Todo por la imagen

Todo por la imagen
EN un tiempo en el que es común confundir el culo con las témporas y cuando se acostumbra a no distinguir entre el tocino y la velocidad, no resulta extraño que, alimentadas por las máquinas propagandísticas de dos Estados, las primeras páginas de los grandes diarios hagan pasar por etarras -ni siquiera presuntos- a quienes sólo son bomberos. El error es disculpable, pero no lo es tanto el impulso que lo promueve. Una de las deformaciones más frecuentes que padece la democracia en el Viejo Continente, todavía no repuesto del amplio muestrario de zarandeos totalitarios que padeció durante el pasado siglo, consiste en anteponer la imagen a la realidad. Es el fruto de una obsesión electoral que empuja a los líderes a vender la piel de osos que no solo no se han desollado, sino que ni han sido vistos en el bosque.
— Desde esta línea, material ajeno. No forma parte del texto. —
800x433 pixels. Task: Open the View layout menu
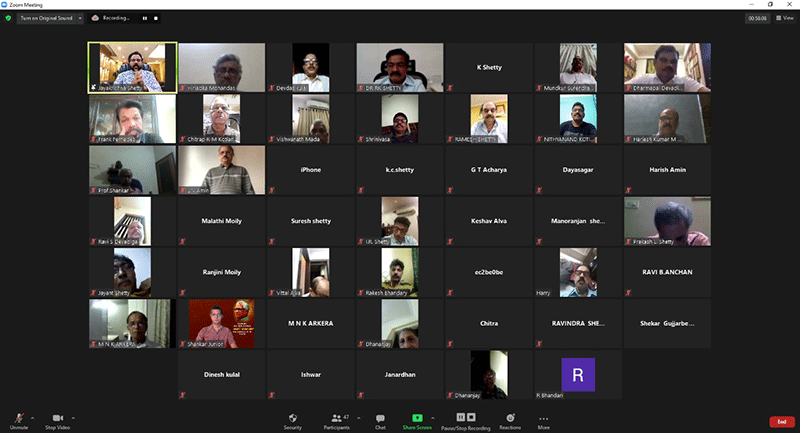point(784,18)
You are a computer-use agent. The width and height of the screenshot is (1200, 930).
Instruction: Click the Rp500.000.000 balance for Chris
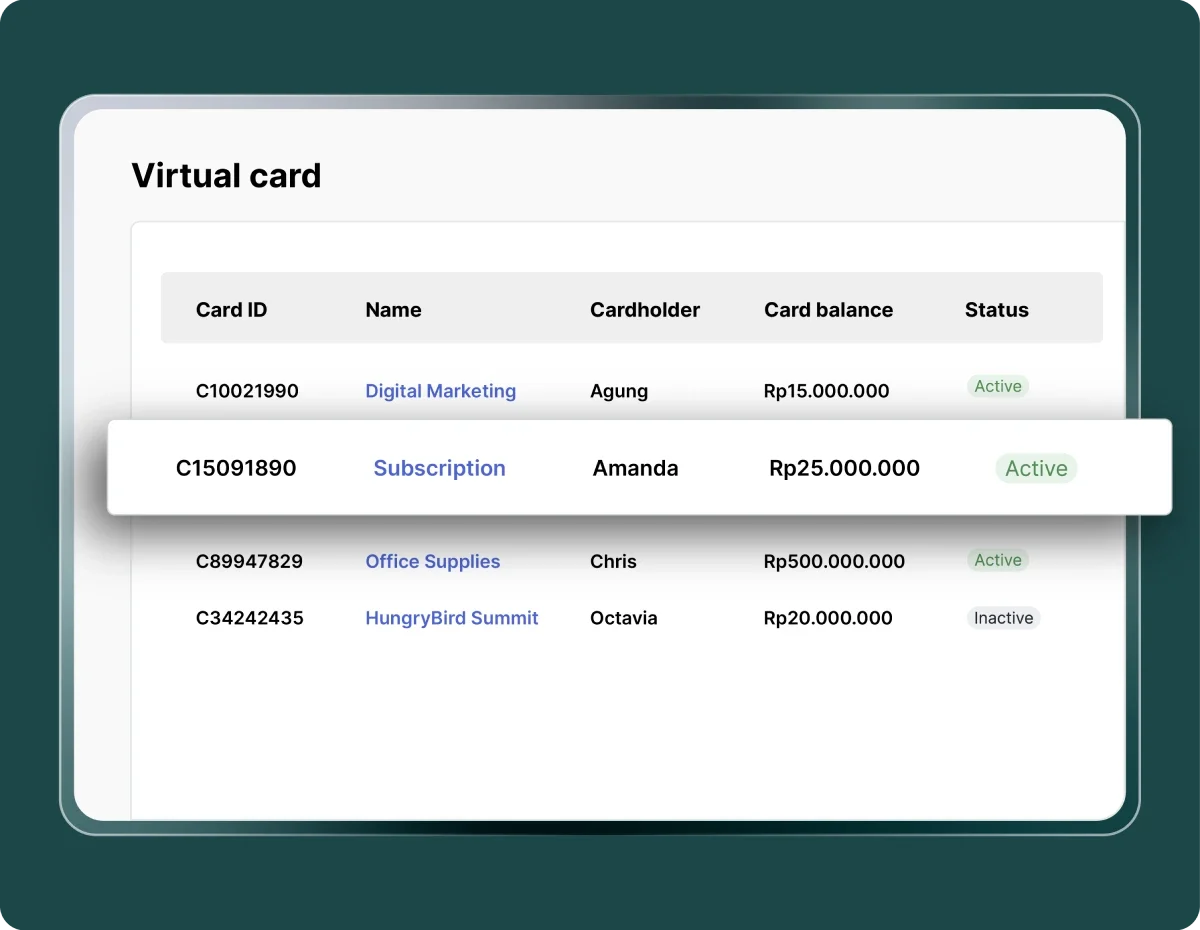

Es tal la obsesión por la propaganda y sus réditos electorales que, lejos de usarla para la amplificación de las ideas de los partidos, si es que las tuvieran, éstas se acomodan y varían según la proyección que se pretenda. Es la imagocracia, una inmensa falsificación de la demanda social que lleva camino de convertirse en un nuevo brote totalitario concordante con los que ya creíamos habernos sacudido. La verdad se ha convertido en un lujo inalcanzable y le sirve de sucedáneo una apertura de telediario o la primera página de dos docenas de periódicos con pedigrí salpicados por el mapa de la UE. En los EE.UU., aunque por poco tiempo, la exigencia ética no es mayor, pero sí más vertiginoso y rotundo el castigo de quienes son descubiertos en operaciones mistificadoras de la realidad para su mejor acomodo a la opinión pública.
Sensu stricto, la presentación como etarras de quienes son bomberos no es un error. Es consecuencia de la precipitación que impone la obsesión imagocrática. No importa (demasiado) llegar a la verdad. Es más urgente tranquilizar a los ciudadanos y, sobre todo, aparentar una eficacia que, no necesariamente, resulta esencial y establecida en los departamentos ministeriales. Anteponer el anuncio de un éxito a su génesis y producción es una pirueta pícara que constituye indignidad en las alturas del Estado en las que, ideologías y elecciones al margen, parece exigible el rigor. Las videocámaras que nos vigilan en dudoso respeto a nuestra intimidad no tienen inteligencia. Se la debieran aportar sus responsables.